(Rows of pointing data)
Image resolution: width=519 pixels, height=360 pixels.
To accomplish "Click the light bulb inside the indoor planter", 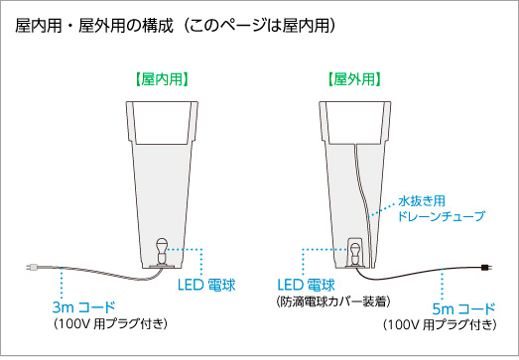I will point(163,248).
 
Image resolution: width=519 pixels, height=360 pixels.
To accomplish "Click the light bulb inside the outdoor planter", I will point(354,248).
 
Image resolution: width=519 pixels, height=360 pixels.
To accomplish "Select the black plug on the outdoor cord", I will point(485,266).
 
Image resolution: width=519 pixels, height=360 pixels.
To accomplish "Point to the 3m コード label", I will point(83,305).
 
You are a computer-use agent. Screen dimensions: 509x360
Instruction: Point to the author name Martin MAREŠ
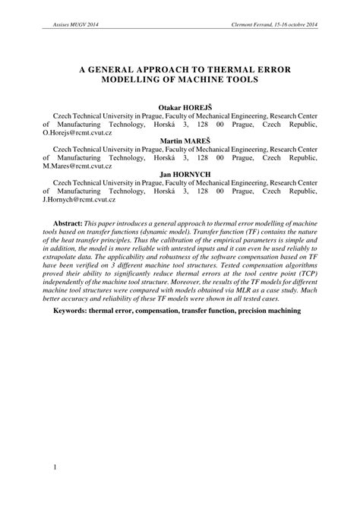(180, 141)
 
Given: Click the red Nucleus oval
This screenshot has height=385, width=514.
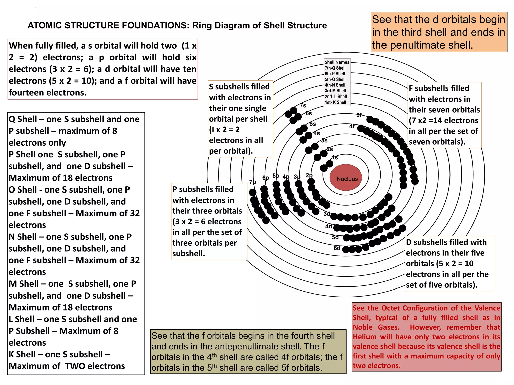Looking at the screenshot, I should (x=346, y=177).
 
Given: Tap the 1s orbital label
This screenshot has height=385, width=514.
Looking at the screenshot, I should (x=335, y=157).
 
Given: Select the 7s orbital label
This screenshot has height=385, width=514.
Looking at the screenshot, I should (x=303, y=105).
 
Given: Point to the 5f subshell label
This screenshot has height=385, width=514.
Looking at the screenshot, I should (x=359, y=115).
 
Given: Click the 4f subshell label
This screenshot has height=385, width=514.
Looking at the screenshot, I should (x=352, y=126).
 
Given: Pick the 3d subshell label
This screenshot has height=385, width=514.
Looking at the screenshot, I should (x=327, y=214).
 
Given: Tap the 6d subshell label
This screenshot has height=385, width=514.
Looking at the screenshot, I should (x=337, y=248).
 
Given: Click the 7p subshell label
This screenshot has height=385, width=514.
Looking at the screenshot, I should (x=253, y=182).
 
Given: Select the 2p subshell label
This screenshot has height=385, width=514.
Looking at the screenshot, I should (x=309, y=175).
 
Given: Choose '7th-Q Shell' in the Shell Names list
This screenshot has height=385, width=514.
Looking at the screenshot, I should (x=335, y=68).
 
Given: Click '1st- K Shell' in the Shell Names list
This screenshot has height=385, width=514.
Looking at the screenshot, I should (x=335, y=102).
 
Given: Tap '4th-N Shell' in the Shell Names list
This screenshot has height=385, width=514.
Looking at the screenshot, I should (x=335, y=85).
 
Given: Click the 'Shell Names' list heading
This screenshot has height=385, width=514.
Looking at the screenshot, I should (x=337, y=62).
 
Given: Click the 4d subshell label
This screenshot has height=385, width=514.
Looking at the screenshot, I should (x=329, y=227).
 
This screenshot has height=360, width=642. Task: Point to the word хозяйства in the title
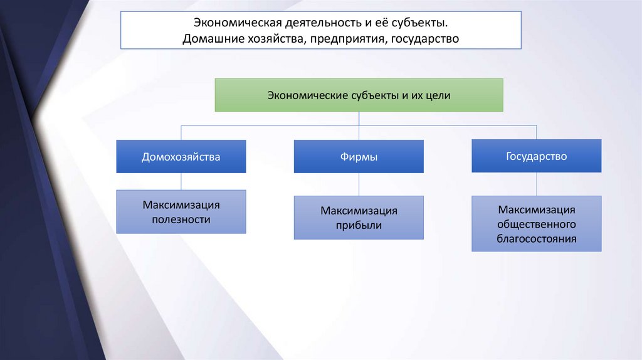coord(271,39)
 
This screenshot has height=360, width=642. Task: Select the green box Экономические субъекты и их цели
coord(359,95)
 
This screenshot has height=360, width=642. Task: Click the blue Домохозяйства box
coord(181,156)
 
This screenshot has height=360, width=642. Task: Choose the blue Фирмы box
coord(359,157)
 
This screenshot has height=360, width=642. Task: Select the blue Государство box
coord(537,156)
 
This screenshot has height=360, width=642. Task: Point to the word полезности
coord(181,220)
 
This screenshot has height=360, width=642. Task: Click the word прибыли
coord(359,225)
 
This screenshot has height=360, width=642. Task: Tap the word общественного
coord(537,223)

▶ **EXERCISE BRIEF**
Lay out the stretch from the line containing "the word полезности" through the end of the rows as a JSON list of strings, with one string per line and blank lines skipped.

▶ **SOLUTION TO THIS EXERCISE**
[
  "This screenshot has height=360, width=642. Task: Point to the word полезности",
  "coord(181,220)",
  "This screenshot has height=360, width=642. Task: Click the word прибыли",
  "coord(359,225)",
  "This screenshot has height=360, width=642. Task: Tap the word общественного",
  "coord(537,223)"
]